In the industrial automation control field SCADA system, we can be divided into on-site acquisition layer, on-site control layer, local operation layer, and center management layer, and each layer has a network to connect. The man-machine interface is at the core position of the current management and control integration site. It connects to the field bus to complete the on-site operation and management of the upper level bus logic control system. At the same time, it is responsible for uploading the site data and uploading the data that the center management cares about. At the same time, with the wide application of industrial Ethernet, the networking of SCADA systems has become a trend, bringing an application environment for distribution.
Figure 1.4.1 is an architecture diagram of a human-machine interface distributed monitoring system based on HMI Builder.
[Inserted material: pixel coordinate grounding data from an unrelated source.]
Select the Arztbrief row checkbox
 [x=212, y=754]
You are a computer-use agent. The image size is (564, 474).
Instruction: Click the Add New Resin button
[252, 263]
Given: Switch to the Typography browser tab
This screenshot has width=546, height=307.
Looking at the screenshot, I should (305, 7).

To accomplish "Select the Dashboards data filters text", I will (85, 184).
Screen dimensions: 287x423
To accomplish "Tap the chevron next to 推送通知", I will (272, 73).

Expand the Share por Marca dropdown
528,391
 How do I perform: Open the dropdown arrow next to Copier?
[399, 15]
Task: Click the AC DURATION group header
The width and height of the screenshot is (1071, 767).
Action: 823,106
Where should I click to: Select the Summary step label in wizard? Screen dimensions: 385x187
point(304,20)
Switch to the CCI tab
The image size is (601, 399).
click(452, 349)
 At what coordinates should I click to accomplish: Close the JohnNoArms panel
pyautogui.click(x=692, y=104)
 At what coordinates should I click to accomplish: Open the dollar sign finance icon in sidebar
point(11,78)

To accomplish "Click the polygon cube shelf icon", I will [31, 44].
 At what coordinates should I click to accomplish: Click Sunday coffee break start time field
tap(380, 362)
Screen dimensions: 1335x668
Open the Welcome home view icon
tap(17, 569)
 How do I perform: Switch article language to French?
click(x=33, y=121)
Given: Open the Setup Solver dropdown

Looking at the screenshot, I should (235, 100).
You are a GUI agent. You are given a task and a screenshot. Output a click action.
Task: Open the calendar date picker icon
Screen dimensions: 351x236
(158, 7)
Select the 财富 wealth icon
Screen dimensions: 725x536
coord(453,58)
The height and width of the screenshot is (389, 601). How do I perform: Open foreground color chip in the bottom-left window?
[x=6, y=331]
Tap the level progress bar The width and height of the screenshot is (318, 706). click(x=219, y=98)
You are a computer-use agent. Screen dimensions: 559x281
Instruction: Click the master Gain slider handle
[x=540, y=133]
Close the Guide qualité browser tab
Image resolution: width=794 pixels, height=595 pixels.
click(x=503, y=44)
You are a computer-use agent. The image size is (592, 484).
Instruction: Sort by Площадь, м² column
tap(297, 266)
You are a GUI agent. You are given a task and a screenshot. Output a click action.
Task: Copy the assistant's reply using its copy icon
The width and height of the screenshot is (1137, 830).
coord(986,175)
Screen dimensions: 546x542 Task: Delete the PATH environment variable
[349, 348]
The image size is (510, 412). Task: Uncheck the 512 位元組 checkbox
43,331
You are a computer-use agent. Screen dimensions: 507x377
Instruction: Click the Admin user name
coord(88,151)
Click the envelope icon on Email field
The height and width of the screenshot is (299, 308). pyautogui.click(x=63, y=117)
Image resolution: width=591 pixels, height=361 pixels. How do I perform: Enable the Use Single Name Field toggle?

Among them, the local management site, with the HMI system as the core, has control and execution parts. Then, through field management, that is, the orange module part, based on the soft bus technology using distributed monitoring software HMI Buider, equipped with different network nodes, load sharing, and managing multiple local sites. Then, in a distributed system, we configure a node as HMIBuilder Web Server to implement remote IE browsing control.
Figure 1.4.1 HMIBuilder Distributed Monitoring System Architecture
HMIBuilder distributed network architecture has been widely recognized by experts in the industry, and its in-depth application of reliability and stability in the field of industrial automation has been proven.